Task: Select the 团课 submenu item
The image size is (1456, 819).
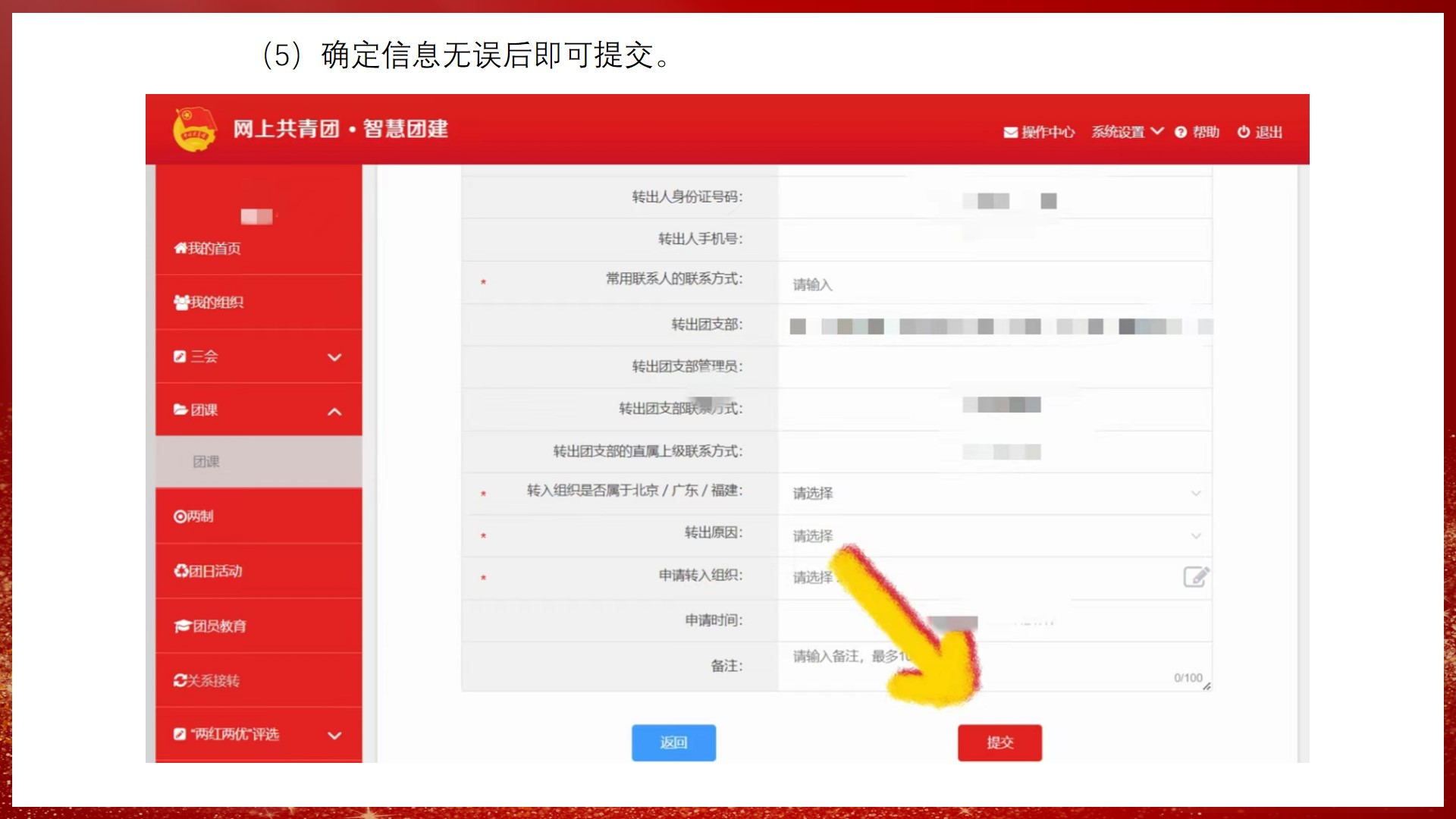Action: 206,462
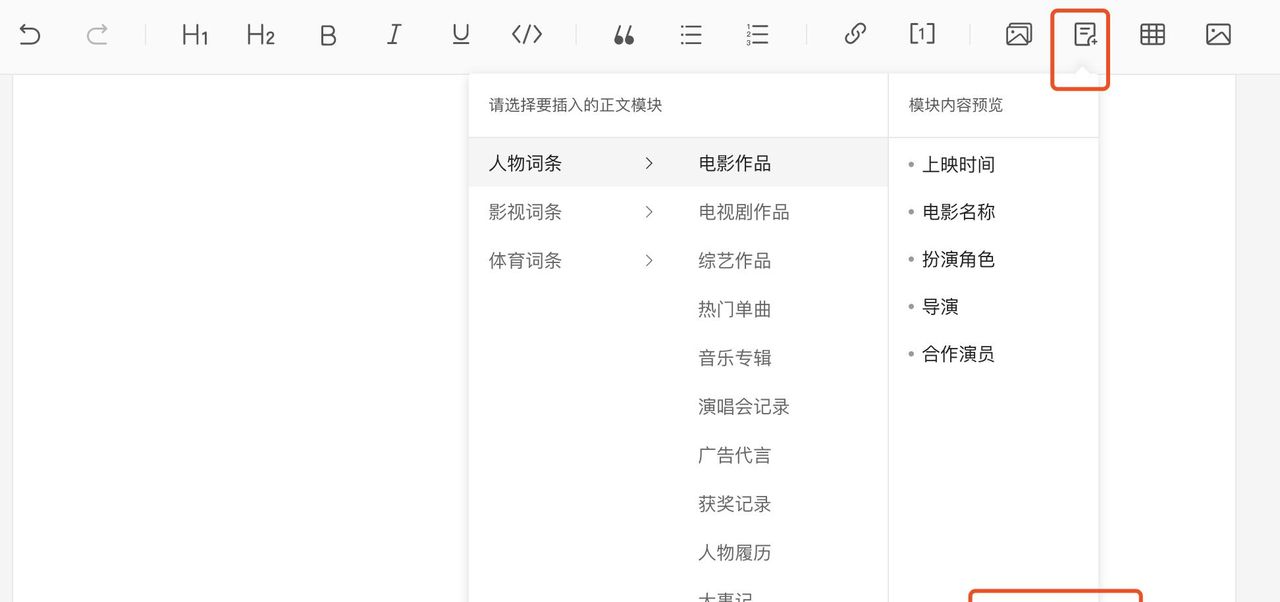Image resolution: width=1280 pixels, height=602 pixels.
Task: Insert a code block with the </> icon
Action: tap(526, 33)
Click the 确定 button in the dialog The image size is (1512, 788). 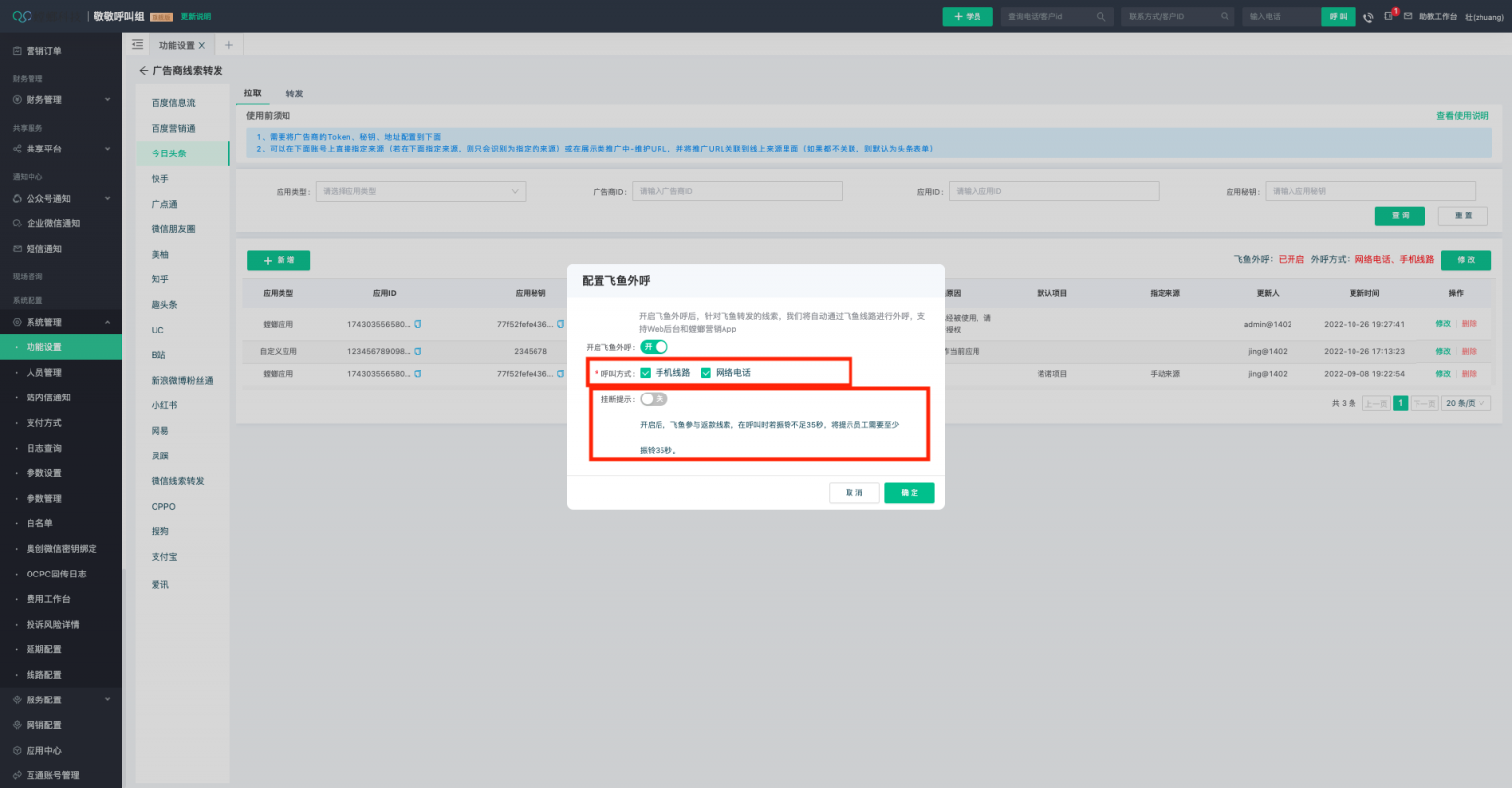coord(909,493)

**Problem:**
Can you copy out the rows above, starting with the first one and stopping after the line that contains "Action: tap(526, 33)", with the pictures left out?

**Complete output:**
Task: Select the 团课 submenu item
The image size is (1456, 819).
Action: 206,462
Image resolution: width=1280 pixels, height=602 pixels.
Task: Insert a code block with the </> icon
Action: tap(526, 33)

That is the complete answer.